**EXERCISE AIM**
Please list every line of the items below that contains the string "resolution", matching case exactly.

»»

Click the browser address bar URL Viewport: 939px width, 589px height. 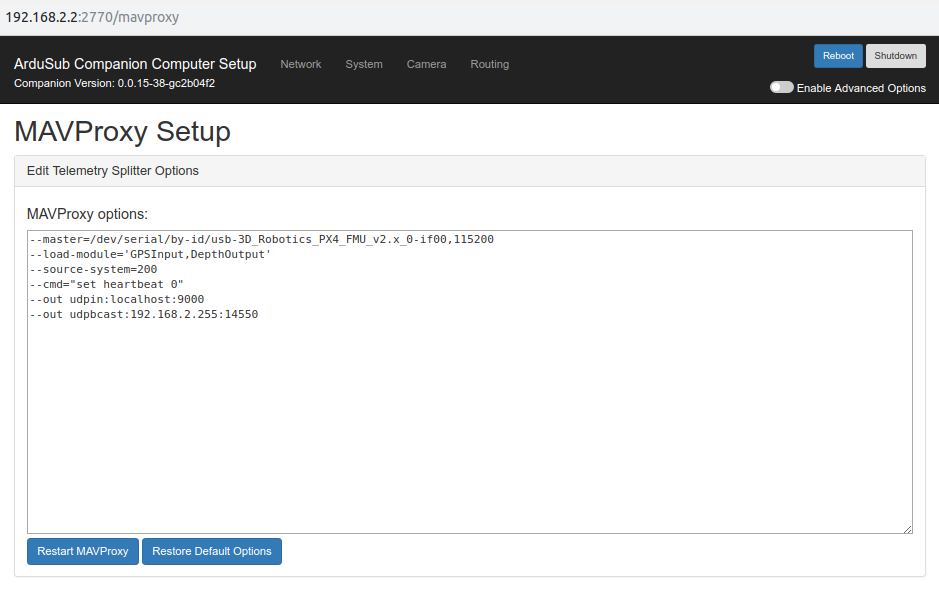tap(92, 17)
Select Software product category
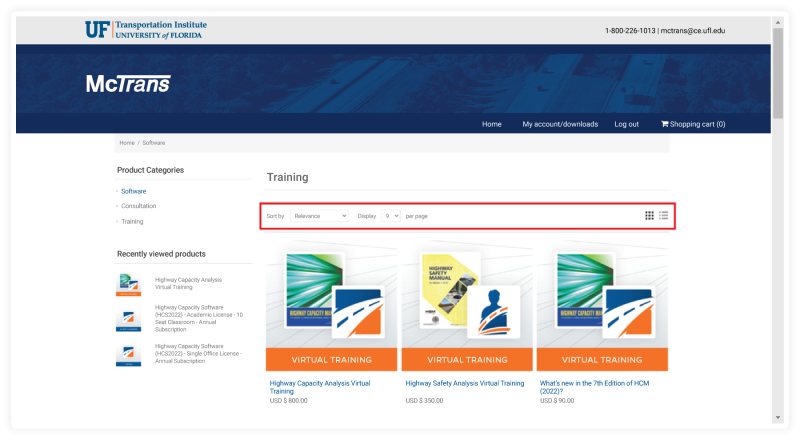Viewport: 800px width, 440px height. (133, 191)
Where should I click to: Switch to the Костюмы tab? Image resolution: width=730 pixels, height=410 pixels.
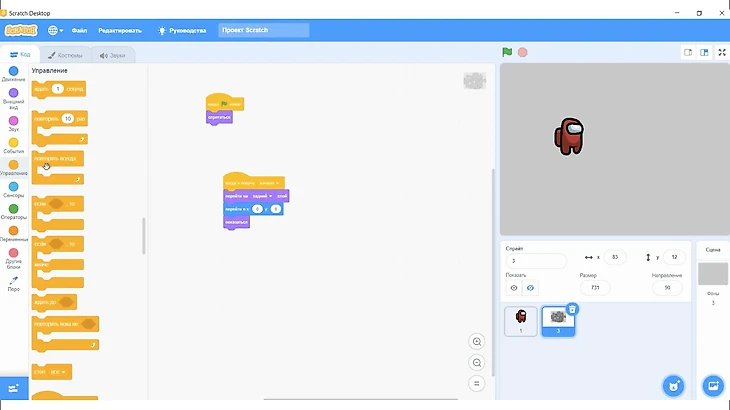click(65, 55)
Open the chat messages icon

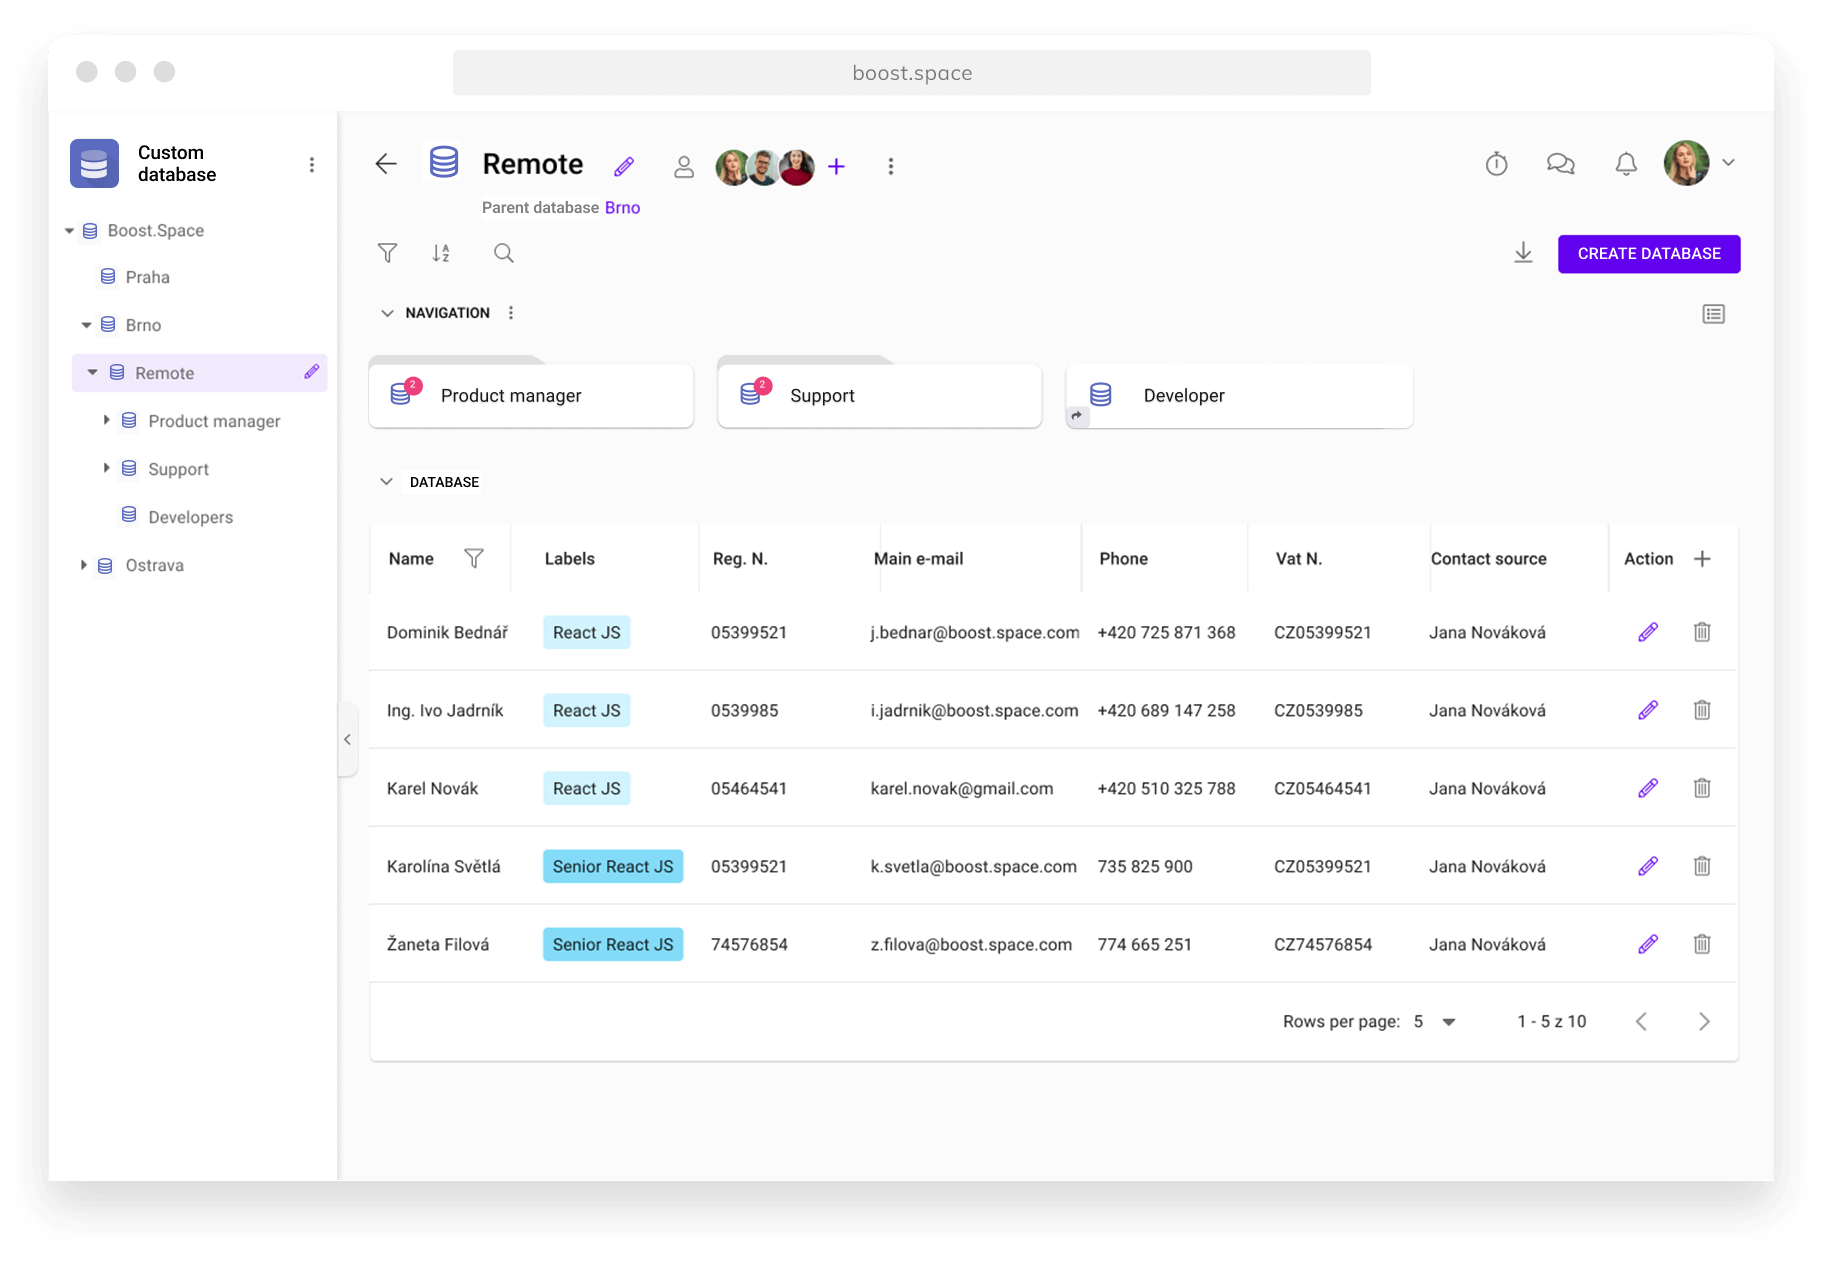[1560, 164]
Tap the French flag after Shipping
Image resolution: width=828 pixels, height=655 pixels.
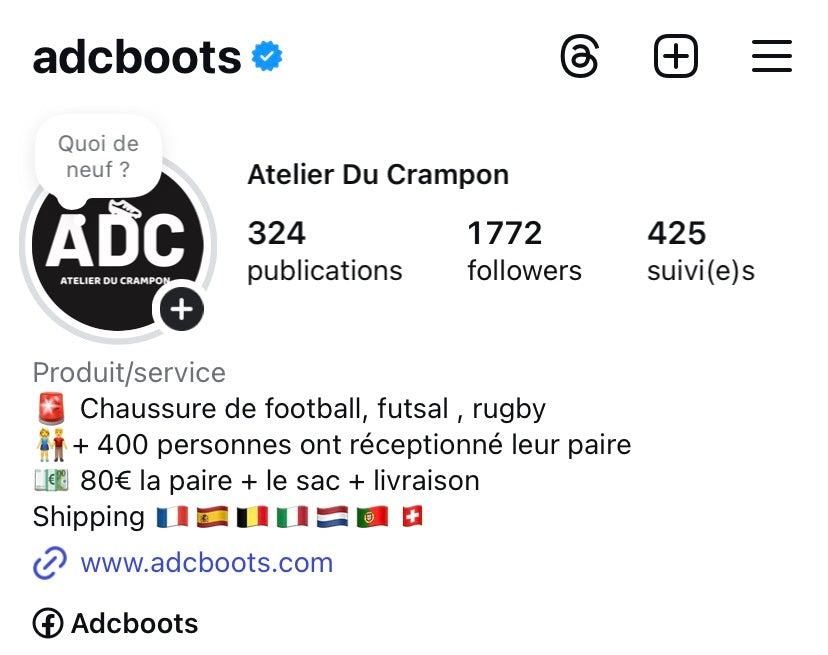[171, 517]
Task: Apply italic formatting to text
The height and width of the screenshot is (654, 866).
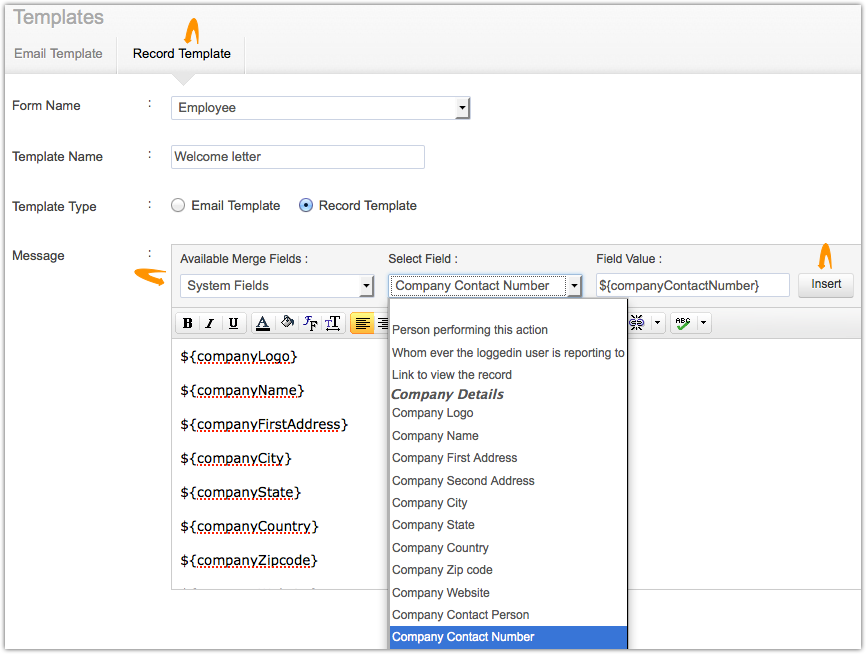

««

**COMPLETED EXERCISE**
Where should I click to: Switch to the Костюмы tab? Image resolution: width=730 pixels, height=410 pixels.
Image resolution: width=828 pixels, height=655 pixels.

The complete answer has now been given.